U.S. Economy Grew Solid 6.4 Percent In First Quarter
WASHINGTON (AP) — The U.S. economy grew at a solid 6.4% rate in the first three months of this year, setting the stage for what economists are forecasting could be the strongest year for the economy in growth led by strong consumer spending.
The Commerce Department said Thursday that growth in the gross domestic product, the country’s total output of goods and services, was unchanged from two previous estimates. It came after growth at a rate of 4.3% in the fourth quarter.
Economists believe GDP growth will accelerate in the current April-June quarter to an annual rate of 10% or better. For the whole year, the economy is expected to grow by around 7%.
That would be the best showing since a 7.2% surge in 1984, a year the economy was emerging from a deep recession triggered by high interest rates engineered by the Federal Reserve to halt a bout of high inflation in the 1970s.
Some analysts think that growth could surpass the 1984 mark and come in around 7.7% this year. That would be the best performance since 1951.
Thursday’s GDP report was the government’s third and final look at first-quarter GDP.
Consumer spending, which accounts for more than two-thirds of economic activity, grew at a sizzling annual rate of 11.4% in first three months of the year, up slightly from the 11.3% growth estimate made a month ago.
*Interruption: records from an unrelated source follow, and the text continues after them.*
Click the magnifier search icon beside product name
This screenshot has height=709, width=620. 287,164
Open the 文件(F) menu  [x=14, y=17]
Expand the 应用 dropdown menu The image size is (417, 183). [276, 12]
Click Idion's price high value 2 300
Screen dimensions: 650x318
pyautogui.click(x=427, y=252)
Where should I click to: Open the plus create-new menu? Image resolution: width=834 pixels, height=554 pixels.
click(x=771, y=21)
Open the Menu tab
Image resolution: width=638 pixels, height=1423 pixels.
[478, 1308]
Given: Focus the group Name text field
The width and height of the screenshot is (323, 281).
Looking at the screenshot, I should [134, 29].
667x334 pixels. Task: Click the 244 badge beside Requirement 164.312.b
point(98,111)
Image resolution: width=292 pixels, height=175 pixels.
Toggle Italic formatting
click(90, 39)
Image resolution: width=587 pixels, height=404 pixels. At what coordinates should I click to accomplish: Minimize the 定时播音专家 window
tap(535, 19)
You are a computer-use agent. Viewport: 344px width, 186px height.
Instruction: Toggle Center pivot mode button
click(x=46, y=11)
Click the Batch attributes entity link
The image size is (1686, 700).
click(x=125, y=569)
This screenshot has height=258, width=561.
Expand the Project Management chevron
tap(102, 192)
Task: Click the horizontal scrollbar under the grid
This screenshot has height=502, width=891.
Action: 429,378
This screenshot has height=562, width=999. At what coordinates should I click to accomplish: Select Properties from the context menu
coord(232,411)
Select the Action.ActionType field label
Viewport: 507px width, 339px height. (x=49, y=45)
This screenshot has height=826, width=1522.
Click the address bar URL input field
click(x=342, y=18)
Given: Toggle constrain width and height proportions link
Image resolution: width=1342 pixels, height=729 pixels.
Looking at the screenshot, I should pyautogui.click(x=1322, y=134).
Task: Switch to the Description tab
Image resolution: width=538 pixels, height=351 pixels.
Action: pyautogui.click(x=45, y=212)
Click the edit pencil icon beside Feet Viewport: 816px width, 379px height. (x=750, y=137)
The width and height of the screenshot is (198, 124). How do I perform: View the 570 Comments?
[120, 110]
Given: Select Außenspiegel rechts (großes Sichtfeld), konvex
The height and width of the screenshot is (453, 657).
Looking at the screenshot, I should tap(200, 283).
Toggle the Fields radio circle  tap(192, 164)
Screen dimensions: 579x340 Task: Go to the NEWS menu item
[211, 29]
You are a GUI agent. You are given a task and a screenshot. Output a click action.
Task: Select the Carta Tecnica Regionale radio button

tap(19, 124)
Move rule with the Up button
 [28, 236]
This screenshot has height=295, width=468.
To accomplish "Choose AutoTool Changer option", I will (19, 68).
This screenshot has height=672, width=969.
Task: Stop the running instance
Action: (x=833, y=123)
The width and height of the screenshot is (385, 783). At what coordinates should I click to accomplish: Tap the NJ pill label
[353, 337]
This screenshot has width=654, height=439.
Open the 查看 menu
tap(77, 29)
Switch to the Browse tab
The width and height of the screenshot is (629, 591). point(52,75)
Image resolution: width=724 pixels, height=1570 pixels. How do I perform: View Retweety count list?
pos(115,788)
The spending gain reflected increases in goods purchases, led by auto sales, and gains in spending on services, led by food services and travel accommodations, two areas that have benefited from the re-opening of the economy as vaccinations have increased.
Business investment grew at a strong 11.7% rate, better than the previous estimate of 10.8% growth, while government spending increased at a 5.7% rate, slightly below last month’s estimate of a 5.8% gain.